Restaurant reviewing is, of course, not limited to one or two aspects of a dining experience. And it does not  have to be something special neither. I personally refuse the idea of  restaurant reviewing on a professional level for a very simple reason: I don’t see why something as personal as this  (talking about the food you eat) would be remunerative , unless you go way beyond the basic restaurant scripts and books of recipes as it is the case for  few  exceptional food journalists  like Quebec’s Marie-Claude Lortie, Perico Légasse in France, John Mariani in the US .  I know,  it (reviewing restaurant as a job) is a pointer, a way to be better informed.  But you have this in tons of  opinions over the web,  and those people are not renumerated. I know some will argue that a professional food critic will provide you with stylish write-ups and professionalism. BUT  that is not what I want in a restaurant review: like it or not, I do not eat ‘style’ nor ‘a sense of professionalism’ nor ‘megalomania expressed through writings”.  I eat food and I just want to know what is offered, how it is made, to what relative level of cooking is the kitchen reaching out to.

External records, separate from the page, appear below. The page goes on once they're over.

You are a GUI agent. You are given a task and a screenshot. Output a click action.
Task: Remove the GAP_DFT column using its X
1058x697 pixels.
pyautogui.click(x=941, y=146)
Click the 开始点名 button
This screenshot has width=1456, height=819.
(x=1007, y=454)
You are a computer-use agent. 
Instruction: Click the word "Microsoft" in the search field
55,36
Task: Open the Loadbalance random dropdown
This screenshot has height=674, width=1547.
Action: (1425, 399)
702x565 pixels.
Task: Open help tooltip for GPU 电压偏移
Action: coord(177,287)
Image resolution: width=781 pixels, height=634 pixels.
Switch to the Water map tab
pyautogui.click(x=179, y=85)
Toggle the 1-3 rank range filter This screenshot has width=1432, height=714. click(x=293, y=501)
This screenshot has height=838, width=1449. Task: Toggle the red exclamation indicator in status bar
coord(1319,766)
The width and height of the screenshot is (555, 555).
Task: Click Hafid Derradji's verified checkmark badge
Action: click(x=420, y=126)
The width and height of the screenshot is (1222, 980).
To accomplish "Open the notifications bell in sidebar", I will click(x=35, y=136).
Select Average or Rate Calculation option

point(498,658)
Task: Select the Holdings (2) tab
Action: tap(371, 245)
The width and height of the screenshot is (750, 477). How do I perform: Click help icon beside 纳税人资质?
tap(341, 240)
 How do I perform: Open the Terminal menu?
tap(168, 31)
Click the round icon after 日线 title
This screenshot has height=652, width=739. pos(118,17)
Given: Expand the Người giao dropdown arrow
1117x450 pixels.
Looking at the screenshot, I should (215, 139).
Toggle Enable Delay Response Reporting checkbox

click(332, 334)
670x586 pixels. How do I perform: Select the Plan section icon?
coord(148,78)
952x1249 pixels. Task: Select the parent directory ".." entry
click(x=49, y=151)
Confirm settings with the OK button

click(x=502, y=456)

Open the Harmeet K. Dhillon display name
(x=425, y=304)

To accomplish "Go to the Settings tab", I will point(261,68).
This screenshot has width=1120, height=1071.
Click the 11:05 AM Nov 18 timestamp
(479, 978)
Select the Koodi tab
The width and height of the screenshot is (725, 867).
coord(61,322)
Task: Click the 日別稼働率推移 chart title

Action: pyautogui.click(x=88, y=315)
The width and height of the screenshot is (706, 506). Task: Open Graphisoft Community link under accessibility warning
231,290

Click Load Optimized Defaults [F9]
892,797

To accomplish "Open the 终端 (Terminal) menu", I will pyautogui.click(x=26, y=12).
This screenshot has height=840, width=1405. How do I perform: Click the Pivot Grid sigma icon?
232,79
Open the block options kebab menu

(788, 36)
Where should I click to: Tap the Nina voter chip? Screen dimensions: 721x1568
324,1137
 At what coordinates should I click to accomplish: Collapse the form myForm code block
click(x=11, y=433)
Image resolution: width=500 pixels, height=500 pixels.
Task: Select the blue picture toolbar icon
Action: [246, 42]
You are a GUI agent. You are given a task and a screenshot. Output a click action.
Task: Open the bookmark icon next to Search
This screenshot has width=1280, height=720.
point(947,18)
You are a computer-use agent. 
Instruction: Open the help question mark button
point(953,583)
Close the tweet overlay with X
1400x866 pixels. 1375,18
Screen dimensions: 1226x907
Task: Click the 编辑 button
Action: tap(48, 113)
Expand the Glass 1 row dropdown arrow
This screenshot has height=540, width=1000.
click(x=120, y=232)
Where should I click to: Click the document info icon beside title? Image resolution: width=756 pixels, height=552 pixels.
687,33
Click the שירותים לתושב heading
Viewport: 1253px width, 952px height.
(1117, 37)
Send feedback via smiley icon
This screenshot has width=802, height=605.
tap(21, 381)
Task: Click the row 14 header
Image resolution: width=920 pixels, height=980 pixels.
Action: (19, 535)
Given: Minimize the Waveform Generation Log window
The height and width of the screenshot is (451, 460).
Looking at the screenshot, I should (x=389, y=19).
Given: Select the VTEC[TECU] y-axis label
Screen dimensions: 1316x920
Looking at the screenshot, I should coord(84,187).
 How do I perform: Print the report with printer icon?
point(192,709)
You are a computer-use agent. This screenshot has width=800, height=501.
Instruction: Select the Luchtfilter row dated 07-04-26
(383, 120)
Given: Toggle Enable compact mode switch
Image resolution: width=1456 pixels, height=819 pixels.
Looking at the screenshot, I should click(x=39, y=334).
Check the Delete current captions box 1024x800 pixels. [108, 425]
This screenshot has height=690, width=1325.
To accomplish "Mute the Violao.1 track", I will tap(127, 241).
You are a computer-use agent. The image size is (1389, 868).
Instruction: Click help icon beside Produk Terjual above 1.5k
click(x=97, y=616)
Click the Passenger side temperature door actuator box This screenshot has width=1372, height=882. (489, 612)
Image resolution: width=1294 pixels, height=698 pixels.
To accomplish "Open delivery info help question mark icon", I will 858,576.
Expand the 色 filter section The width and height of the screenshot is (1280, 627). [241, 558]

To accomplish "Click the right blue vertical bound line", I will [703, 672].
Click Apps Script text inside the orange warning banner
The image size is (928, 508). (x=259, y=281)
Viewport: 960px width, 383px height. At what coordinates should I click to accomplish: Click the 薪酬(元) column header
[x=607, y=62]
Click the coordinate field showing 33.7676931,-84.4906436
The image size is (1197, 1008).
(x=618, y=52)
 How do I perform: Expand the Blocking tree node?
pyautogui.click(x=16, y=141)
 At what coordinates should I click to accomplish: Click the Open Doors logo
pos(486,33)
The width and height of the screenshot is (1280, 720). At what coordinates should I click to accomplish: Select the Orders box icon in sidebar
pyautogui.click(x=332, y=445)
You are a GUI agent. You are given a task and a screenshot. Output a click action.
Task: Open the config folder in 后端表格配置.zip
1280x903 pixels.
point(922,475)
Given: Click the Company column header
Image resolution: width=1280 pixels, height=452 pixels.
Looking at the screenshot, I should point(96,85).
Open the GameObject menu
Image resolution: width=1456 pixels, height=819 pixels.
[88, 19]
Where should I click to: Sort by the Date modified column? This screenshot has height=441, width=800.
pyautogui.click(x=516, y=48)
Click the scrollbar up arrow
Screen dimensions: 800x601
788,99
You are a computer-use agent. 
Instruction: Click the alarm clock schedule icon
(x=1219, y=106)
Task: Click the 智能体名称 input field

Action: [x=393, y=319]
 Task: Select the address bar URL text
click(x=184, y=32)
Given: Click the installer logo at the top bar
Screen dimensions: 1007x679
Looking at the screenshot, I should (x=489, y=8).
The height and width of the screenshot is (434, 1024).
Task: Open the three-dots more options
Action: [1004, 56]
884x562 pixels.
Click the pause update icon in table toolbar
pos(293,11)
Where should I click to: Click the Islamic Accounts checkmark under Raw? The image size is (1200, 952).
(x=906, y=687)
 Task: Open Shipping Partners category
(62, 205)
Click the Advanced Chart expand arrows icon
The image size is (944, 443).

There is also the widely preached bogus belief that  anonymous reviews may hide personal agendas.  Even a saint can hide an agenda.  We  all know that.  More importantly, a  normal diner   at a restaurant is anonymous, shall I remind this? And when you dine at a restaurant, guess what…you have opinions on what you have just paid for, with, as it should normally happen… your own hard earned money.  Those opinions can be expressed in many ways: verbally, in writings, etc. So, I do not see any problem with comments from  anonymous or well known sources. They both can either  hide agendas or be honest. No one will ever have any  control over this, anyways. Desperate harmful and insulting views with no constructive and no honest purpose —- which is the only thing that would make sense to fear from an anonymous review–  should obviously NOT be encouraged and this applies to  celeb faces hiding  agendas of restaurant propaganda .  Either way, there should be no  excuse to intimidate freedom of speech.  The debate over anonymous opinions is a debate full of nonsense, a creation of some of the industry’s watchdogs,  a debate pertaining to ancient times when big Daddy, scared of the judgements of others, would command you to show your face before you can  think and judge accordingly.  But humanity has evolved and people  paying for what they consume, with their  own hard earned money, should never accept that the restaurant industry and some of their watchdogs  take control over what we should have as opinions.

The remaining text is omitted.